Wokas, STh dari Jemaat Nazaret Tuminting.
Sisi-sisi
menarik di era kepemimpinanya yakni diadakannya lomba administrasi
Jemaat-jemaat. Dengan Lomba tersebut, hampir seluruh administrasi jemaat se
Wilayah Manado Utara II menjadi baik. Selain itu dimulainya kalender tahunan
Lomba Taman Paskah. Ketika itu aspek sentralisasi jemaat sangat lancar.
Sementara
Pendeta Julian V. Wokas, STh, mantan Sekretaris BPMW
ketika itu saat di wawancarai pada 26 Juni 2012 di Pantori Jemaat Kalvari Parigi
Tujuh Manado Jam 10.00 – 12.00 Wita menyampaikan kesannya di era kepemimpinan
Pdt. Rais-Tumiir, STh dimana terjadi
devisit kas. Masalah itu terjadi kata Wokas saat pemekaran wilayah MaPaTu.
Makah hal yang perlu dipacu ketika itu adalah kembali meningkatkan kas Wilayah
guna peningkatan kemajuan pelayanan di aras Wilayah Manado Utara II.
Badai
Manitik di Tunggul Isai
Setahun pasca peresmian
Jemaat Tunggul Isai (2005), Pendeta G.
Rais Tumiir, STh masuk mengisi posisi kepemimpinan Badan Pekerja Majelis
Wilayah, sebagai Ketua BPMW Ketujuh.

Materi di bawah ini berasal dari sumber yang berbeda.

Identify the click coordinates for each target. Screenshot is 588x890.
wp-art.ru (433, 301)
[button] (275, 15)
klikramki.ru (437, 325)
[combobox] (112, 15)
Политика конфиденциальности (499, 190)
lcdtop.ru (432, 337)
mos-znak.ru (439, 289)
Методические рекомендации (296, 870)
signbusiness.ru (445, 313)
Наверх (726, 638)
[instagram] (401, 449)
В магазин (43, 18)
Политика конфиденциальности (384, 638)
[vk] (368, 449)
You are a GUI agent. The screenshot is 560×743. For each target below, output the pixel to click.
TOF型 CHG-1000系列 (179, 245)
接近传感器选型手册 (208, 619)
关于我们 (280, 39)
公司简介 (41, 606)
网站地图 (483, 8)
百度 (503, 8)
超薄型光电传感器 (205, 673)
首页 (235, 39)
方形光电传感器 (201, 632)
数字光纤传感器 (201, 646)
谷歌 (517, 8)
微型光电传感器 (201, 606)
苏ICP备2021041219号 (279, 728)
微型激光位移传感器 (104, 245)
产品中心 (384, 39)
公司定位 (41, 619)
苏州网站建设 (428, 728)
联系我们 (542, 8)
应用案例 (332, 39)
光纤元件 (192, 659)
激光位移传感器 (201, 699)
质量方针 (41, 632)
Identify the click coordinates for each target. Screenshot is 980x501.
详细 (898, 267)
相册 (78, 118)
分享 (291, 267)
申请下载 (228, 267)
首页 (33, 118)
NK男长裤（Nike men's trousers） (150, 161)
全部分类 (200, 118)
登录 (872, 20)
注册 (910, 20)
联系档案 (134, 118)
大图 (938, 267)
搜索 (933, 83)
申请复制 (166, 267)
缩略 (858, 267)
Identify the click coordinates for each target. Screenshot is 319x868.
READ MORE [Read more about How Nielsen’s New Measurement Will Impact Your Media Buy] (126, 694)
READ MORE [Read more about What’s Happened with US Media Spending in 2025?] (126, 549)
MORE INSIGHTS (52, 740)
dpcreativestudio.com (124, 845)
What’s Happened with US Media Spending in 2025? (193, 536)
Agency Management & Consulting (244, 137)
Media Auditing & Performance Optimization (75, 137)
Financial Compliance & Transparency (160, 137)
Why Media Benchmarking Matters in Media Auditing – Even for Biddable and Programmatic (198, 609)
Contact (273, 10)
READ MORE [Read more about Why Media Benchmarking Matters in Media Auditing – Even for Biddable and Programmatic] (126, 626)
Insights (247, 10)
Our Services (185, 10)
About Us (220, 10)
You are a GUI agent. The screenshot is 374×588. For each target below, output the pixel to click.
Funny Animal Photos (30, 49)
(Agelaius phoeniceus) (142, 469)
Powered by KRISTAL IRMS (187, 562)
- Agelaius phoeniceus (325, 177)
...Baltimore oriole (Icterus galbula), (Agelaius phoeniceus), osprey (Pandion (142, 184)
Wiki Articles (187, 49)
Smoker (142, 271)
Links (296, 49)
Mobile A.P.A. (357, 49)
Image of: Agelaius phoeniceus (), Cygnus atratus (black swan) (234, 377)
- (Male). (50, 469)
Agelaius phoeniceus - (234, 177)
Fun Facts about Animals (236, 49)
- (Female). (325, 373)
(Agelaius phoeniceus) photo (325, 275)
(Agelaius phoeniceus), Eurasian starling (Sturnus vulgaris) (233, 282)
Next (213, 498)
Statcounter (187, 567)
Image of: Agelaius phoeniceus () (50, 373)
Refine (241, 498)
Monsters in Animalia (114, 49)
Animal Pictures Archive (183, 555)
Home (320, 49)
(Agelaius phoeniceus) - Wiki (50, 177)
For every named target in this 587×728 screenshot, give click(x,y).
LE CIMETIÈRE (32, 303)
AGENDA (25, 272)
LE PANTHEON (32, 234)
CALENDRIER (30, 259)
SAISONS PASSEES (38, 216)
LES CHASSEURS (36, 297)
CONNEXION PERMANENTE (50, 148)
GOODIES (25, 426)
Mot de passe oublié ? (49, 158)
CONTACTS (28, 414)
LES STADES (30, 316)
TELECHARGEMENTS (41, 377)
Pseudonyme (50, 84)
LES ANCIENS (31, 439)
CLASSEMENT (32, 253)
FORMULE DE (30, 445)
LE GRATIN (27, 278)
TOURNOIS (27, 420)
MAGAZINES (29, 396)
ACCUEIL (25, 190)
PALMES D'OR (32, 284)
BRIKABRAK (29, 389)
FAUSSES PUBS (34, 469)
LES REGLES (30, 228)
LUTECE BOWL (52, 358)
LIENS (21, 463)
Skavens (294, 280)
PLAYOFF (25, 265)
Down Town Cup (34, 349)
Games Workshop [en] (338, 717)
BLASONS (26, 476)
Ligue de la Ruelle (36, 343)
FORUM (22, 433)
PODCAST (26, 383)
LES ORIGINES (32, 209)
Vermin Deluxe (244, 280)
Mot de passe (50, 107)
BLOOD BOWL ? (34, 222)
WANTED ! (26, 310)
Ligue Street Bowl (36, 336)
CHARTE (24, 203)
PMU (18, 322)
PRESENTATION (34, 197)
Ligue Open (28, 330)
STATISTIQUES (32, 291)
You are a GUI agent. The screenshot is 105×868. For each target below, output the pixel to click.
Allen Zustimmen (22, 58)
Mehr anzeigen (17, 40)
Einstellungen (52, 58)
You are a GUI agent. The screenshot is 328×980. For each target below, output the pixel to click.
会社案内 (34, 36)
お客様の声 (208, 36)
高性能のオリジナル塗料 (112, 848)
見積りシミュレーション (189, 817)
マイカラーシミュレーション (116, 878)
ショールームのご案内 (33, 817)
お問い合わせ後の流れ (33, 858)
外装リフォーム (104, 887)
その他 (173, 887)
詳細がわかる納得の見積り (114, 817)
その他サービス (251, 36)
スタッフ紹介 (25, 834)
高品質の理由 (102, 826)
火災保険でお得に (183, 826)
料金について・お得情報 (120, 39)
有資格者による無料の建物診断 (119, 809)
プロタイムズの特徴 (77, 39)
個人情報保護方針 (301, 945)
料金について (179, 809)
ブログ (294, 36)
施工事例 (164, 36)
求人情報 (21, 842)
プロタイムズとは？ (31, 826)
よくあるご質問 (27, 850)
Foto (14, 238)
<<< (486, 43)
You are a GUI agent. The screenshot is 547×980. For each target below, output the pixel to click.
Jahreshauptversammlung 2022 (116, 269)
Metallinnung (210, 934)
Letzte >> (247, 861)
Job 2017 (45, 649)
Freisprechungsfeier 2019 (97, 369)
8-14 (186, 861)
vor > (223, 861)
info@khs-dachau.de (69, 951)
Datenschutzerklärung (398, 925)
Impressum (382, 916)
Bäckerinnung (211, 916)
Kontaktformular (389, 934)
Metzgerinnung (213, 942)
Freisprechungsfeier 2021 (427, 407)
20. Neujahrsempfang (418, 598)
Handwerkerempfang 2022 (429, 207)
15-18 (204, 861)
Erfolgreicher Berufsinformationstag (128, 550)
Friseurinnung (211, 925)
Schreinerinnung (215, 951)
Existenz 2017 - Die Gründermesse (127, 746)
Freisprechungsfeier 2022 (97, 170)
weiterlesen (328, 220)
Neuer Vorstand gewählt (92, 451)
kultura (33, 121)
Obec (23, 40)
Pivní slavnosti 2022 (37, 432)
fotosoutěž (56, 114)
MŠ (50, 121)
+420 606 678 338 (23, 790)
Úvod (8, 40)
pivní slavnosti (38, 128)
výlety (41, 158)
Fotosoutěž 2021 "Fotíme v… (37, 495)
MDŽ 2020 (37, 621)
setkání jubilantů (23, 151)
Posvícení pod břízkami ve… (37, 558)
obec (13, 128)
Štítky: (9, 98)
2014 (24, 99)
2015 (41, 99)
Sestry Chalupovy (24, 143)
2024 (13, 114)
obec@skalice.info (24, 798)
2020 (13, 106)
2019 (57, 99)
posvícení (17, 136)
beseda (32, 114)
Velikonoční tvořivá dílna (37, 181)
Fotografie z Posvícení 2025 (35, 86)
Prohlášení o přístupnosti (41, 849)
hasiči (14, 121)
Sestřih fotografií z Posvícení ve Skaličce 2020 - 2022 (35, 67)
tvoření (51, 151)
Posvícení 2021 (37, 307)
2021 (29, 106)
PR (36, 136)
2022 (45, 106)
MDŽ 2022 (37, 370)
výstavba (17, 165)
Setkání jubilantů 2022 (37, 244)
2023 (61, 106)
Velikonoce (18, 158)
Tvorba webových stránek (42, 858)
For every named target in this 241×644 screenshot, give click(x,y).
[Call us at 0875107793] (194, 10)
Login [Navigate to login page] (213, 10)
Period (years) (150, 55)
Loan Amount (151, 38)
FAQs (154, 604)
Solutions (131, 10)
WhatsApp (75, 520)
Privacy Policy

Ketika
itu, badai persoalan telah menyaput kehidupan jemaat Tunggul Isai yang menuntut
perhatian serius BPMW. Lantas bagaimanakah BPMW menyikapi persoalan tersebut?
Langka apa yang harus ditempu untuk mengatasi persoalan yang mengguncang
kehidupan jemaat itu?
Akar
konflik di Tunggul Isai sebenarnya telah bermula saat pemilihan perangkat
pelayanan menjelang jemaat tersebut dimekakarkan. Ada nuansa ketidakpuasan disementara
kalangan, atas komposisi pelayanan jemaat yang terpilih ketika itu. Sedang di
lain pihak ada yang merasa punya jasa lebih besar dalam mengupayakan pemekaran
jemaat tapi tidak terakumulasi dengan baik dalam posisi perangkat pelayanan. Jemaat mulai pecah dalam dua blok
keterpengaruhan kelompok kepentingan yang puas dan tidak puas. Persoalan kian
meruncing saat BPMW yang diketuai Pendeta J Lontoh, STh, terkesan memaksakan
penempatan Pendeta H. C. Manitik, STh menjadi Ketua BPMJ Tunggul Isai saat
jemaat tersebut diresmikan menjadi jemaat otonom. Padahal pihak tertentu dalam BPMJ
ketika itu meminta waktu 2 tahun setelah pemekaran, baru dilakukan penempatan
tenaga pendeta dengan alasan jemaat akan membangun dulu pastori sebagai rumah
pendeta serta keadaan kas jemaat belum mampu membiayai kesejahteraan
pendeta. Tapi di lain sisi wilayah
terkesan ngotot dengan kebijakan penempatan pendeta hingga terjadi tumpang
tindi Surat Keputusan dimana SK penempatan Pendeta H. C. Manitik, STh pada
tanggal 15 Desember 2004, sementara peresmian Jemaat Tunggul Isai SK-nya
tanggal 19 Desember 2004. Artinya, pendeta sudah ada sebelum jemaat resmi ada. Wilayah
juga menyanggupi penanganan kesejahteraan pendeta lewat kas wilayah, tapi
kemudian hal tersebut diingkari pihak wilayah. Keadaan ini sontak menimbulkan
reaksi yang cukup keras di jemaat Tunggul isai, hingga masa kedatangan pendeta G.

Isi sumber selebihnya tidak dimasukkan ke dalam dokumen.